Moses Magadza in CAPE TOWN, South Africa
A SADC regional seminar on children’s rights and climate change got underway here on Wednesday, with the Deputy Speaker of the Parliament of Botswana, Mrs Helen Manyeneng, challenging regional parliamentarians to reimagine climate governance through the eyes of the region’s most vulnerable — its children.
Speaking at the opening of the seminar, Mrs Manyeneng, a member of the SADC Parliamentary Forum, made a call to action, warning that “the storm is already upon us” and children are bearing the brunt.
“We meet here not out of routine,” she told delegates gathered at the School of Public Health at the University of the Western Cape.
“We gather because the impact of climate change is neither abstract nor remote.
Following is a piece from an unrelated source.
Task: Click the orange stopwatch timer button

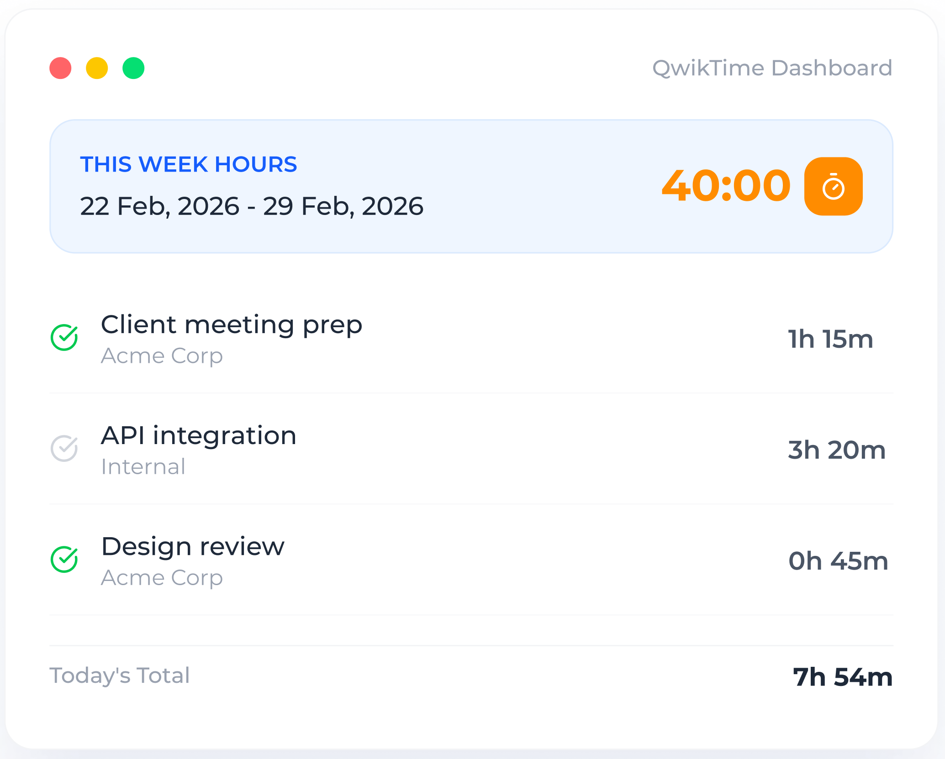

It is immediate, it is devastating and it is disproportionately borne by the most vulnerable among us, our children.”
Held under the theme “Championing Collective Child-Responsive Climate Action”, the three-day seminar brings together researchers under the SADC PF Sweden-funded SRHR, HIV and AIDS Governance Project researchers, parliamentarians, civil society actors, academics and climate justice advocates to align regional strategies on child-sensitive climate governance.
Mrs Manyeneng highlighted the regional toll of climate change, including Cyclone Freddy’s devastation in Malawi, drought-induced food insecurity in Angola and Zimbabwe, as well as the destruction of over 6 000 classrooms in Madagascar.
She warned that such events are not isolated disasters but systemic assaults on children’s rights to health, education, protection and even life itself.
“Let me be abundantly clear: Climate change is a children’s rights crisis,” she declared.
She also criticised existing regional and national climate frameworks for continuing to overlook the distinct and urgent needs of children.
“This must change,” she said.
Citing the draft SADC Protocol on Children, especially Article 37 which outlines climate protections for children, Mrs Manyeneng said the legal framework exists but needs political will and concrete action.
“Protocols are only as powerful as the political will behind them.”
She appealed to national parliaments across SADC to use their constitutional mandates to integrate children’s rights into all climate-related laws, National Adaptation Plans (NAPs), and Nationally Determined Contributions (NDCs).
“Let us enshrine in our laws the right of every child to grow up in a healthy, safe and sustainable environment,” she added.
“Let us ensure that the voices of children — often spoken about but rarely spoken with — are central to decision-making processes on climate policy.”
The seminar focuses on practical solutions such as just energy transitions, climate financing, loss and damage, and legal innovations.
Mrs Manyeneng stressed that civil society and parliamentary collaboration would be vital.
“Legislation is where intention becomes obligation,” she said.
The regional seminar continues until July 4.